I always know it’s going to happen. I see the tell-tale signs of trouble and get preemptively defensive. They start getting restless and chasing each other around at top speed, and we’re likely only moments away from some trivial offense changing one of those delightfully giddy laughs to a whiny complaint for which they’ll seek my intervention. Like every parent, we know our kids well and at times, can pessimistically predict this annoying future all-too-easily.

While I know all these things and have this (hardly) uncanny ability to predict the future, it never seems to stop me from attempting the lazy route yet again. I try to get away with doing nothing, hoping that this time, my kids will finally be good with it.  And yet, unsurprisingly, it doesn’t work – again. They get bored and annoyed, so predictably I start grumbling to myself and question why they can’t just be content. Of course, I know why – it’s because they are four year-olds. When engaged in an activity, they are content. When I’m being lazy in my parenting however, their energy is bound to boil over into chaos.

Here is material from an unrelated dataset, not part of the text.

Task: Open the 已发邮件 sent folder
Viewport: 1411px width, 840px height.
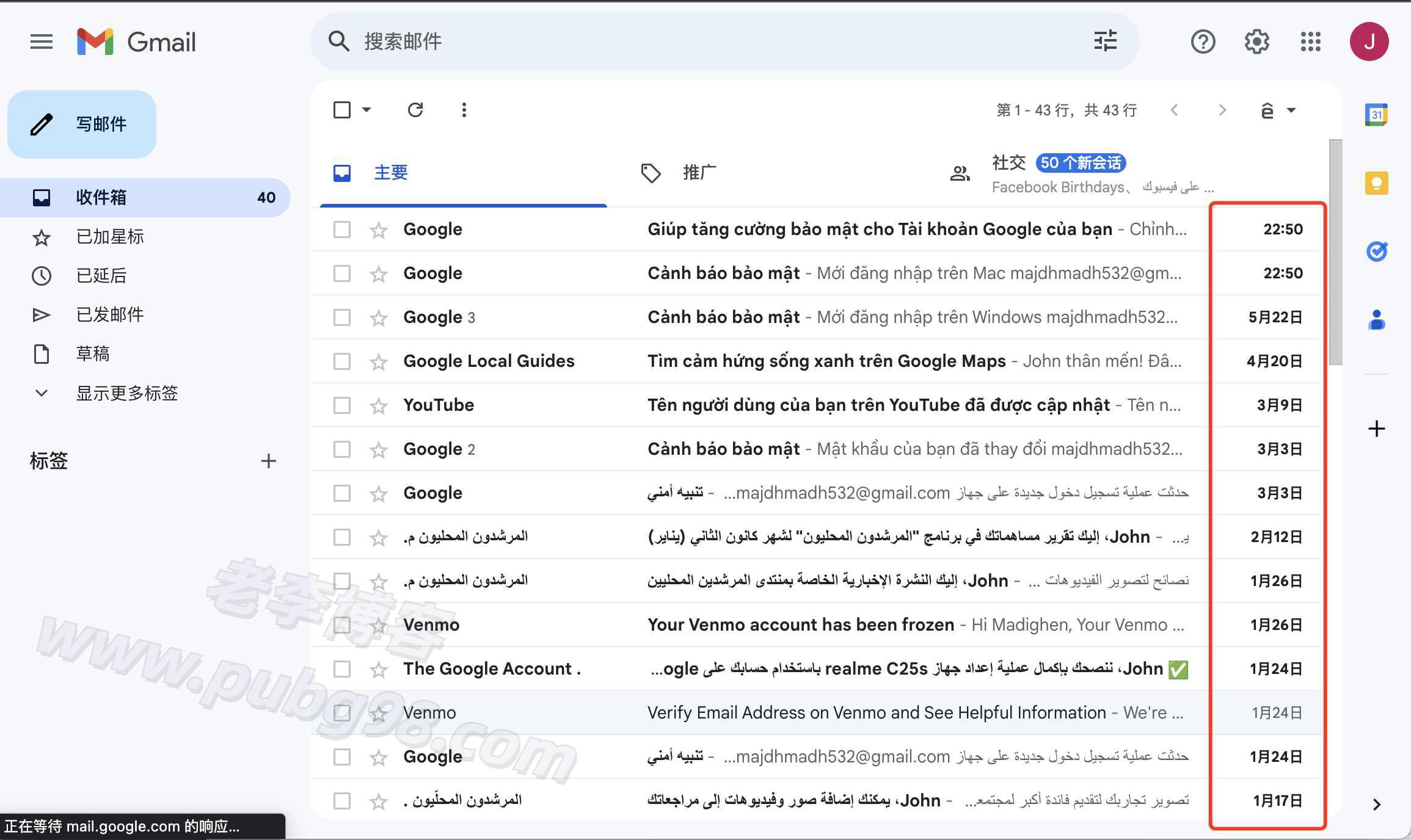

So when it comes time to plan the next activity, whether stuck in the house on a nasty day or not, I need to remember this inevitability. I need to do this for their sake as well as my own. I may not always want to be that entertainer, reader, game host, teacher, fort builder, puppeteer, etc., but if I take a moment to recognize the inevitable alternative, maybe next time I won’t repeat this all-too-frequent mistake. I need to remember that when I get lazy as a parent, through no fault of my kids, that eventually I’m going to get frustrated. It doesn’t take a constant, unsustainable, fun-filled agenda to avoid such a pitfall. Instead of thinking I can regress into pre-kid lazy mode where I could completely shut down, I need to recognize a new base level of activity that keeps my kids from driving each other, and me, crazy, for those moments of down time between more engaging activities. Ironically, I just have to stop trying so hard to be lazy.